Was ist die gesetzliche Grundlage dafür?

In Deutschland herrscht Religionsfreiheit. Das bedeutet auch: Die Religionsgemeinschaften haben das Recht, ihre eigenen Angelegenheiten selbstständig zu regeln – »innerhalb der Schranken des für alle geltenden Gesetzes«, wie es das Grundgesetz formuliert. Artikel 140 in Verbindung mit Artikel 137 Weimarer Reichsverfassung garantiert dieses kirchliche Selbstbestimmungsrecht ausdrücklich. Zu den eigenen Angelegenheiten der Kirche gehört auch: Sie legt die Arbeitsbedingungen für ihre privatrechtlich angestellten Mitarbeiterinnen und Mitarbeiter fest und ebenso das Verfahren, in dem diese Arbeitsbedingungen geregelt werden.

Sind die diakonischen Einrichtungen nicht längst zu Konzernen geworden, die marktwirtschaftlich arbeiten?

Richtig ist: Die Diakonie muss sich auf dem Markt behaupten – und gleichzeitig solide wirtschaften. Es geht darum, sichere Arbeitsplätze zu berechenbaren Bedingungen zu halten. Der Pflegemarkt ist politisch gewollt: Er macht Effizienz und Kostenreduzierung zum Maßstab. Die Diakonie ist hier ein Anbieter unter vielen. Deshalb muss die Diakonie unternehmerisch arbeiten – aber nicht am Gewinn, sondern am Gemeinwohl orientiert. Es darf keinen Gewinn auf Kosten der Schwachen geben. Ziel diakonischer Arbeit ist nicht Profitmaximierung, sondern optimale Pflege, Betreuung und Versorgung. Diakonische Arbeit wird im Wesentlichen aus Sozialkassen und Steuern finanziert. Sie schüttet keine Gewinne aus, sondern hilft Menschen, die Hilfe brauchen. Deshalb gibt es in der Diakonie keinen Gegensatz von Kapital und Arbeit.

Verdient man in der Diakonie weniger als woanders?

Diakonische Einrichtungen sind verlässliche Arbeitgeber. Sie zahlen ihren Mitarberinnen und Mitarbeitern Vergütungen, die oberhalb der Löhne der privat-gewerblichen Dienste liegen. Die große Treue der meisten Beschäftigten zum diakonischen Arbeitgeber spricht für sich: Die durchschnittliche Betriebszugehörigkeit in der Diakonie beträgt fast 20 Jahre, während Beschäftigte fast aller Branchen in Deutschland im Schnitt vier bis sechs Jahre in ihrem Betrieb beschäftigt sind.

Wie verhalten sich Kirche und Diakonie zur Gewerkschaft Verdi und ihren Forderungen?

Die Gewerkschaften verlieren seit Jahren Mitglieder – in kirchlichen Arbeitsfeldern wollen sie Mitglieder gewinnen.

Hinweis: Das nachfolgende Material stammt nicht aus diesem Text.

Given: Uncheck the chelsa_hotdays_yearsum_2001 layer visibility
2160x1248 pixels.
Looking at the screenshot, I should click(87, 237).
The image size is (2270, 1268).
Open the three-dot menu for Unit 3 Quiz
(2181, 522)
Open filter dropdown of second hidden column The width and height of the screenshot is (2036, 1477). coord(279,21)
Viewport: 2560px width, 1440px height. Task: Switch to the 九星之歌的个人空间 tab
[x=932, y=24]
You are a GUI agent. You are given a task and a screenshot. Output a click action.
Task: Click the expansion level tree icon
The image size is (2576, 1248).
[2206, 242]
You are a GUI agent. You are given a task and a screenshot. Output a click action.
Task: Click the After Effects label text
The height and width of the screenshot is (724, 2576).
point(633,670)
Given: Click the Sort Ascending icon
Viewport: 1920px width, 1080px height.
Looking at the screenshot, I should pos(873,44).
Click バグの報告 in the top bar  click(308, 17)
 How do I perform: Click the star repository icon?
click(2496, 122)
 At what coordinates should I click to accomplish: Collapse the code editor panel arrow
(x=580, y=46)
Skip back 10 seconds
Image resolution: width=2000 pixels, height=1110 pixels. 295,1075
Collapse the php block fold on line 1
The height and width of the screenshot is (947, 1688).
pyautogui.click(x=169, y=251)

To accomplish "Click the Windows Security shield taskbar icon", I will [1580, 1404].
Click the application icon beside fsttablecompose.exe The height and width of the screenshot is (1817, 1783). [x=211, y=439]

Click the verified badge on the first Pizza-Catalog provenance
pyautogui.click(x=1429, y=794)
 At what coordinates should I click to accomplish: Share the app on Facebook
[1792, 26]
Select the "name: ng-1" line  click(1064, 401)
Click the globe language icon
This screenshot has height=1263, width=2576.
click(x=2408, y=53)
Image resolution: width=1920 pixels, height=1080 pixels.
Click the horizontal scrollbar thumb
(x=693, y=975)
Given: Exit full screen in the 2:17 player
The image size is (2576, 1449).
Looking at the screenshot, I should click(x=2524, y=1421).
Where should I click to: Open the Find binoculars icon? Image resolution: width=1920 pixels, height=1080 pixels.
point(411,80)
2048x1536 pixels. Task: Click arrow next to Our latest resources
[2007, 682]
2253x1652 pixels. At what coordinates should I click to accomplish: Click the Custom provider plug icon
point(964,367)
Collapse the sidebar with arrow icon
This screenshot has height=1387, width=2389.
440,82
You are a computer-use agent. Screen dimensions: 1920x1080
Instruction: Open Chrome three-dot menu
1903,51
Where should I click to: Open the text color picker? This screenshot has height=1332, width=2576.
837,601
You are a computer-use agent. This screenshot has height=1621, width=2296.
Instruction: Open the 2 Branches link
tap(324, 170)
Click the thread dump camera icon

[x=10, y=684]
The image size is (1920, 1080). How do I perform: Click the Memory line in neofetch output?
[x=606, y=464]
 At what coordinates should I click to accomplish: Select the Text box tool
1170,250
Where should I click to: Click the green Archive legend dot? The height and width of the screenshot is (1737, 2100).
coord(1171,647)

Das hat aber nur Sinn, wenn sie dort auch mitreden. Verdi wurde immer wieder eingeladen, in der Arbeitsrechtlichen Kommission mitzuarbeiten. Das hat diese Gewerkschaft bisher regelmäßig abgelehnt. Verdi wehrt sich gegen den Dritten Weg und will insbesondere nicht auf das Streikrecht verzichten.

Könnten Kirche und Diakonie nicht zusammen mit Verdi an einem Strang ziehen?

Kirche, Diakonie und Gewerkschaften sollten mit vereinten Kräften ein großes gemeinsames Ziel verfolgen: die Verbesserung der wirtschaftlichen und politischen Rahmenbedingungen, unter denen soziale Arbeit geschieht. Die Fixierung auf die Streikfrage verengt dabei den Blickwinkel. Beide Seiten haben eine erhebliche Schnittmenge an Interessen. Beide Seiten, Kirche und Diakonie wie Gewerkschaften, haben auch eine anwaltschaftliche Aufgabe für die Hilfsbedürftigen in unserer Gesellschaft. Gemeinsam ließe sich diese Aufgabe besser lösen – sowohl im Sinne von Mitarbeitenden als auch im Sinne von kranken, alten und behinderten Menschen.